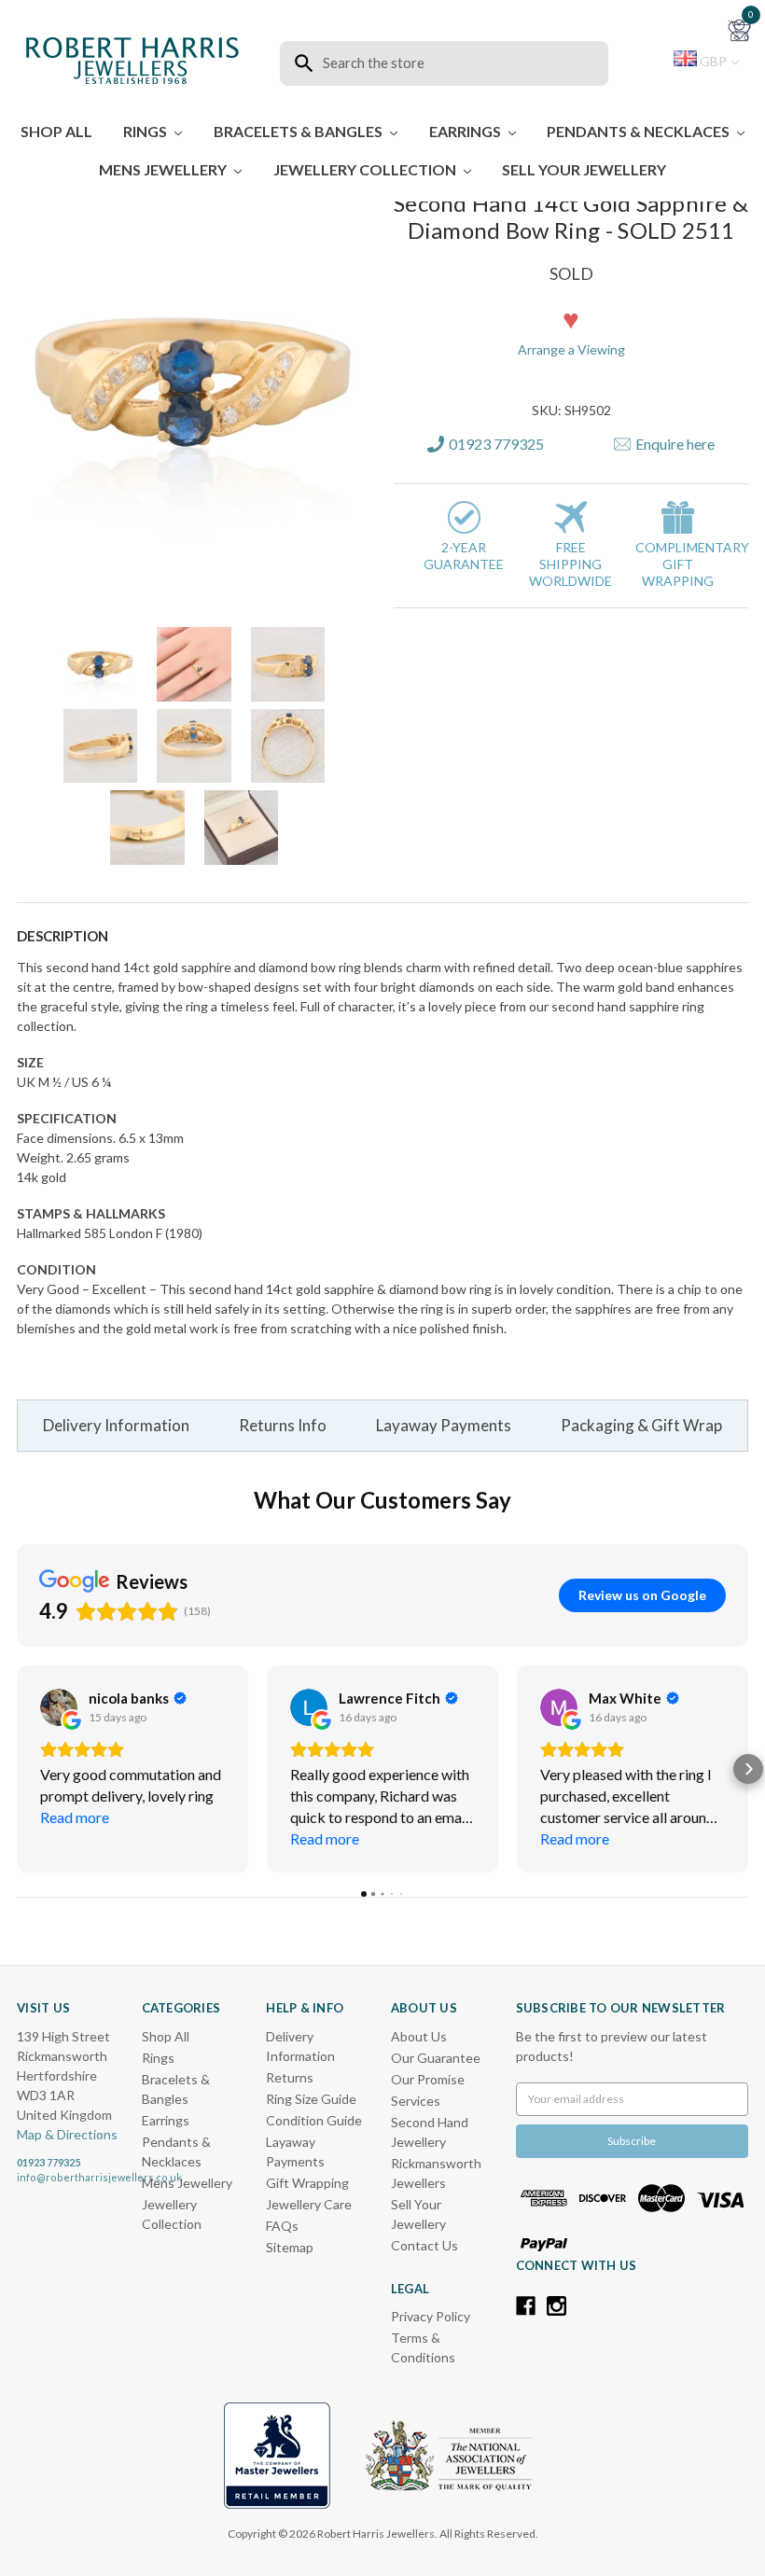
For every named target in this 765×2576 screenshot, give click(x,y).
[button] (537, 139)
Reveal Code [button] (385, 366)
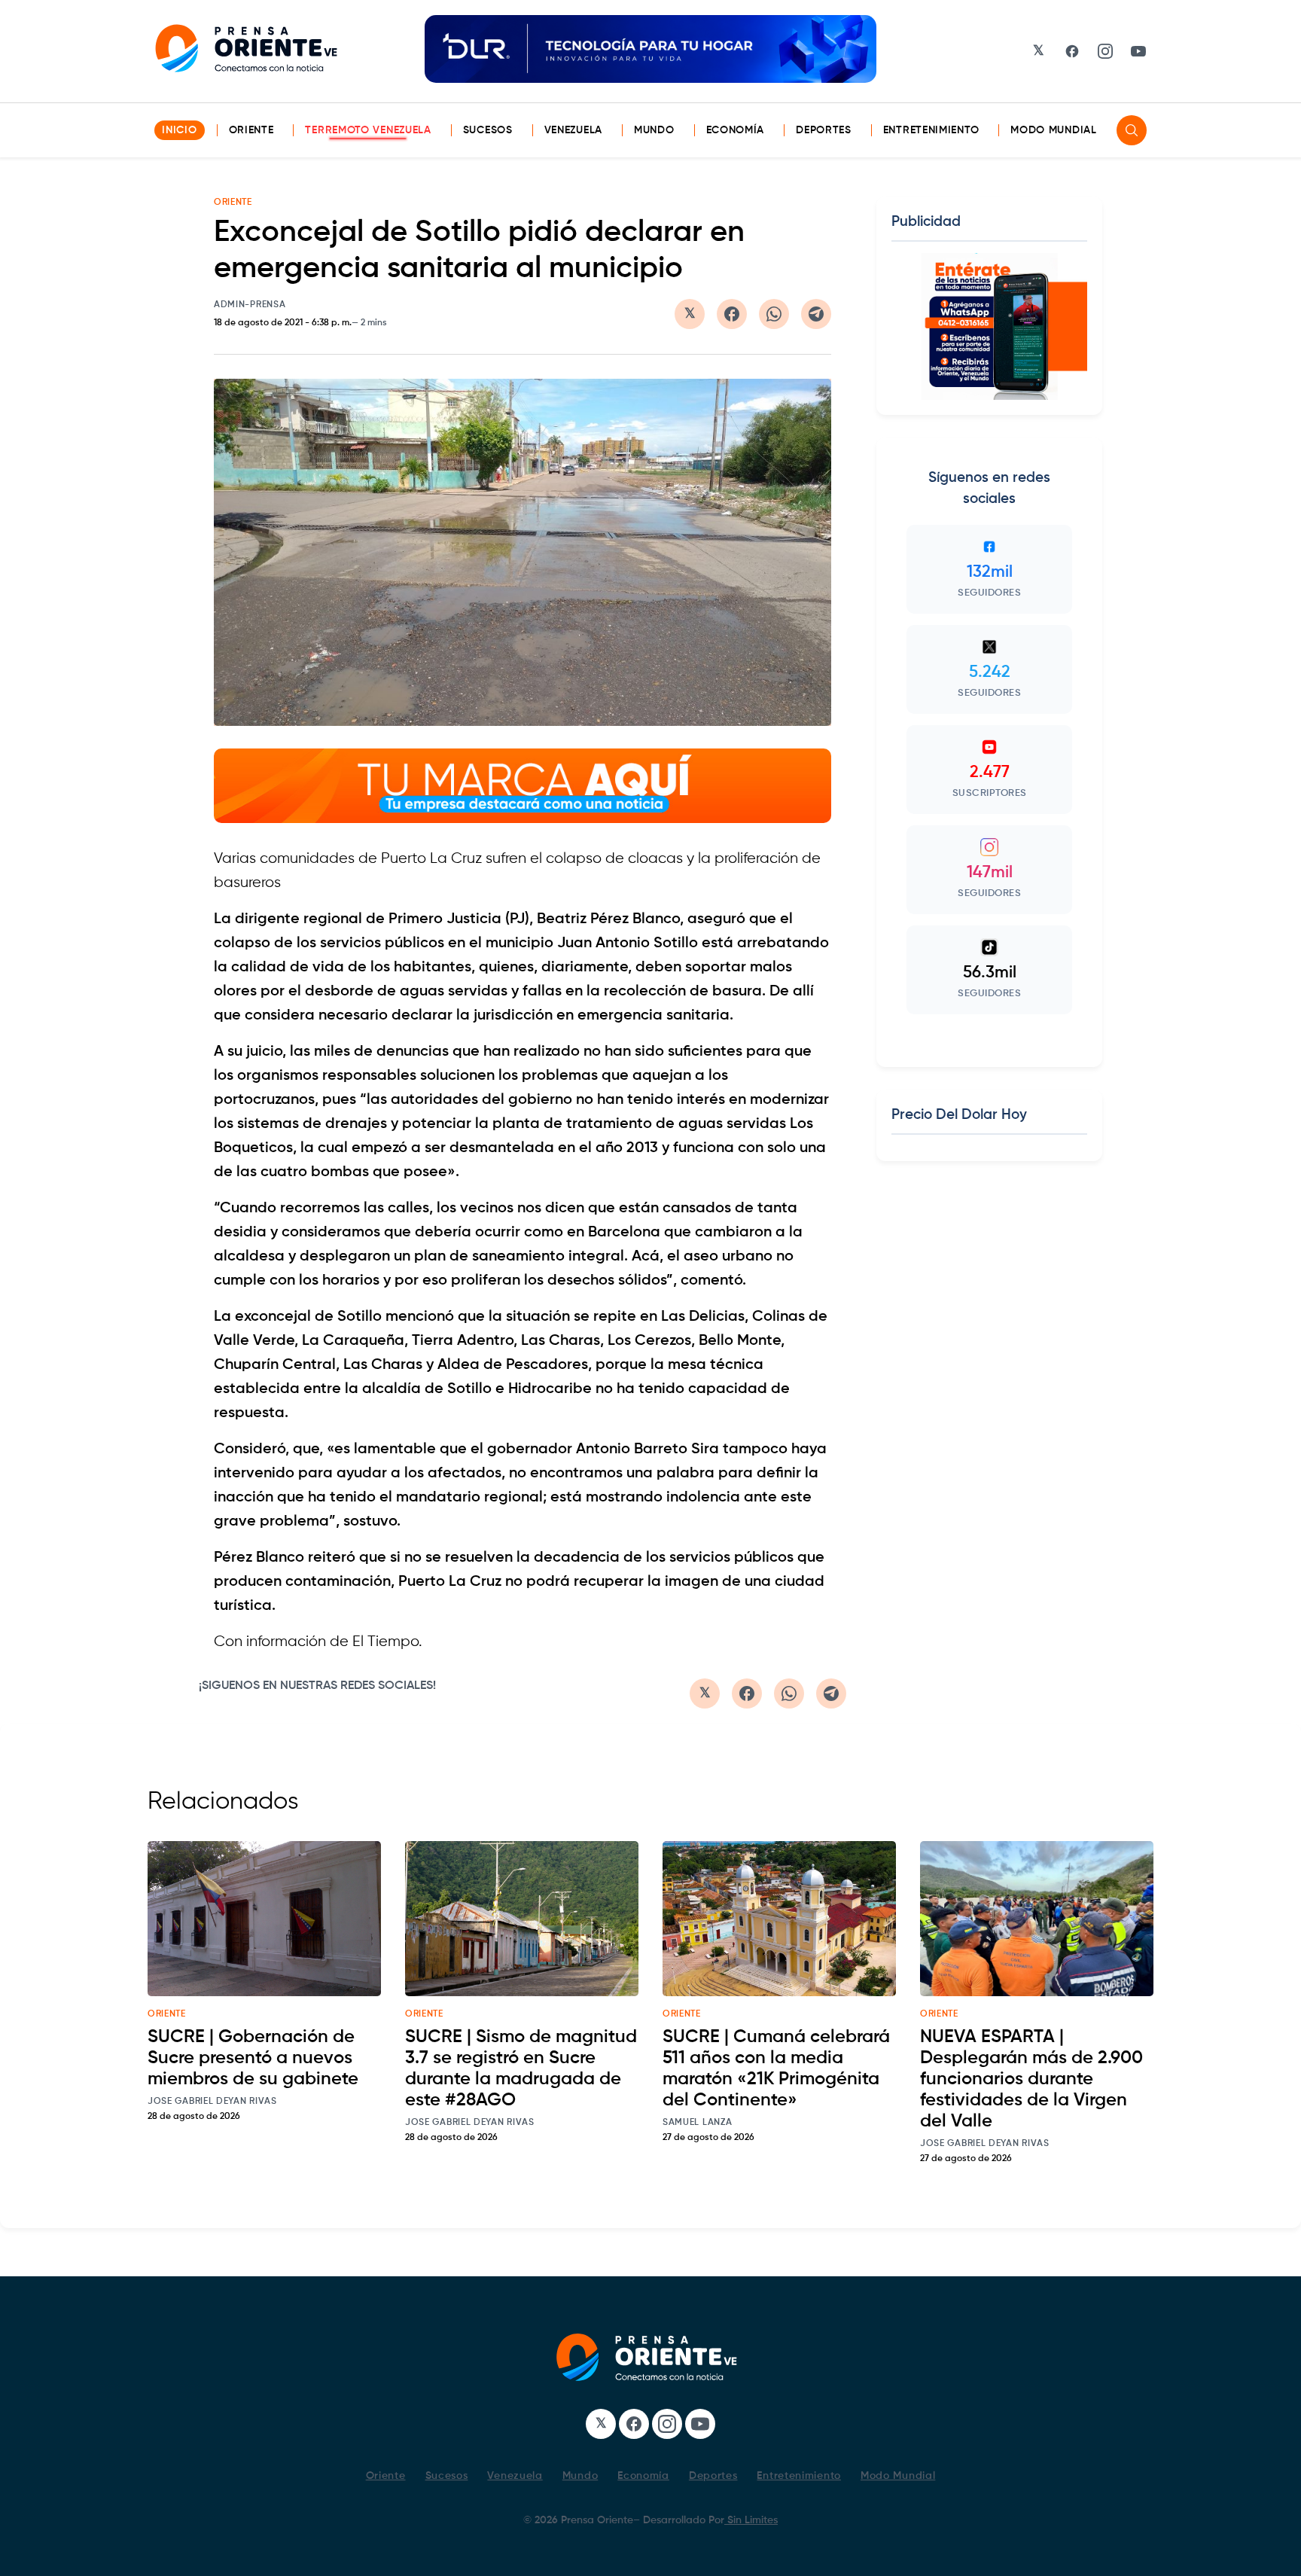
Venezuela (573, 130)
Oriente (251, 130)
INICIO (179, 130)
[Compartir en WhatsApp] (774, 314)
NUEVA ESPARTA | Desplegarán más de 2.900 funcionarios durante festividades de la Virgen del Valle (1031, 2079)
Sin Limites (751, 2520)
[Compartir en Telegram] (816, 314)
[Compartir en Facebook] (732, 314)
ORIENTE (233, 202)
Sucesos (488, 130)
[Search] (1132, 130)
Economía (735, 130)
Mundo (654, 130)
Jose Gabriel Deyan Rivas (212, 2101)
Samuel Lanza (697, 2122)
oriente (167, 2014)
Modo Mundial (1053, 130)
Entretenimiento (931, 130)
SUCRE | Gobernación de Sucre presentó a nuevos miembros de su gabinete (253, 2058)
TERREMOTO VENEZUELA (368, 130)
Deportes (824, 130)
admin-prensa (249, 304)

+++

▶ _WORK INSTRUCTIONS_: Whenever images occur above, omit them and retype each line exactly as it stands.

▶ _RESULT OF THE EXERCISE_:
For every named target in this 765×2576 screenshot, give click(x,y).
[button] (537, 139)
Reveal Code [button] (385, 366)
Venezuela (573, 130)
Oriente (251, 130)
INICIO (179, 130)
[Compartir en WhatsApp] (774, 314)
NUEVA ESPARTA | Desplegarán más de 2.900 funcionarios durante festividades de la Virgen del Valle (1031, 2079)
Sin Limites (751, 2520)
[Compartir en Telegram] (816, 314)
[Compartir en Facebook] (732, 314)
ORIENTE (233, 202)
Sucesos (488, 130)
[Search] (1132, 130)
Economía (735, 130)
Mundo (654, 130)
Jose Gabriel Deyan Rivas (212, 2101)
Samuel Lanza (697, 2122)
oriente (167, 2014)
Modo Mundial (1053, 130)
Entretenimiento (931, 130)
SUCRE | Gobernación de Sucre presentó a nuevos miembros de su gabinete (253, 2058)
TERREMOTO VENEZUELA (368, 130)
Deportes (824, 130)
admin-prensa (249, 304)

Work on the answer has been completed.